13 opérateurs ont bénéficié de transferts de la part de ce programme en 2024, contre 77 en 2022 et 19 en 2023. Les sommes transférées à ces opérateurs sont de 103,7 millions d'euros. Deux opérateurs sont affectataires de la quasi-totalité des crédits, à savoir l'Agence de services et de paiement (ASP, 69,1 millions d'euros) et le Centre national d'études spatiales (CNES, 33,7 millions d'euros)1(*). Ces montants ne permettent toutefois pas de connaître ceux réellement reçus par les bénéficiaires des dispositifs, puisque les documents budgétaires retracent les montants versés par l'État aux tiers, en l'occurrence les opérateurs, et non les versements effectivement réalisés par ces derniers.
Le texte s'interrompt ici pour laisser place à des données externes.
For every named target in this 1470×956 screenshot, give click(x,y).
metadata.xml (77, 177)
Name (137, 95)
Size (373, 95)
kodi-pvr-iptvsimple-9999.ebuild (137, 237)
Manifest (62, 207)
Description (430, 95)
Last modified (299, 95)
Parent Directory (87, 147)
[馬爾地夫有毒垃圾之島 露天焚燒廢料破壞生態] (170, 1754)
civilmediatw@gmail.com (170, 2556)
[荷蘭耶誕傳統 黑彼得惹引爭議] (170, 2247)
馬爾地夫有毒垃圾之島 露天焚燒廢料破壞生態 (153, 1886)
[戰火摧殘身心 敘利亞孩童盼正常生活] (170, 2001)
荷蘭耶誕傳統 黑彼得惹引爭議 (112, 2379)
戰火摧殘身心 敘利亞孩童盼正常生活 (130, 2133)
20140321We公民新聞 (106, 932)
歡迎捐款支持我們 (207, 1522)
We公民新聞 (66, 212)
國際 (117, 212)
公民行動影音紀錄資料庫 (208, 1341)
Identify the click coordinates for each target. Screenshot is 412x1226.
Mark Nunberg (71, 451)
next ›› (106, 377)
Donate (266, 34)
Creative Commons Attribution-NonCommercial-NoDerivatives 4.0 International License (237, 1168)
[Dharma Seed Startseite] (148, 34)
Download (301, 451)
Les dépenses ont été réparties sur un grand nombre de projets, dont des projets de relocalisation industrielle (96,5 millions d'euros) ou de numérisation des entreprises (69,8 millions d'euros), même si le périmètre du programme se réduit progressivement d'année en année.
Ce programme reste marqué par diverses mesures qui auraient dû relever des dépenses courantes du ministère, comme le projet de facturation électronique (21,5 millions d'euros de crédits de paiement).
3. Le programme 364 « Cohésion » poursuit la réduction de ses dépenses pour sa dernière année d'exécution
Le programme 364 « Cohésion » porte des mesures relatives aux travailleurs, aux jeunes et aux territoires, qui ont consommé 82,6 millions d'euros en 2024, soit 3,7 % des dépenses de la mission. Ces dépenses peuvent paraître résiduelles par rapport à la taille initiale considérable de ce programme, qui a consommé 12,1 milliards d'euros en 2021, 4,6 milliards d'euros en 2022 et encore 632 millions d'euros en 2023. Depuis le premier trimestre 2024, des travaux préparatoires ont été engagés pour la clôture du programme 364, qui a été inscrite dans le projet de loi de finances pour 2025 et confirmée en loi de finances.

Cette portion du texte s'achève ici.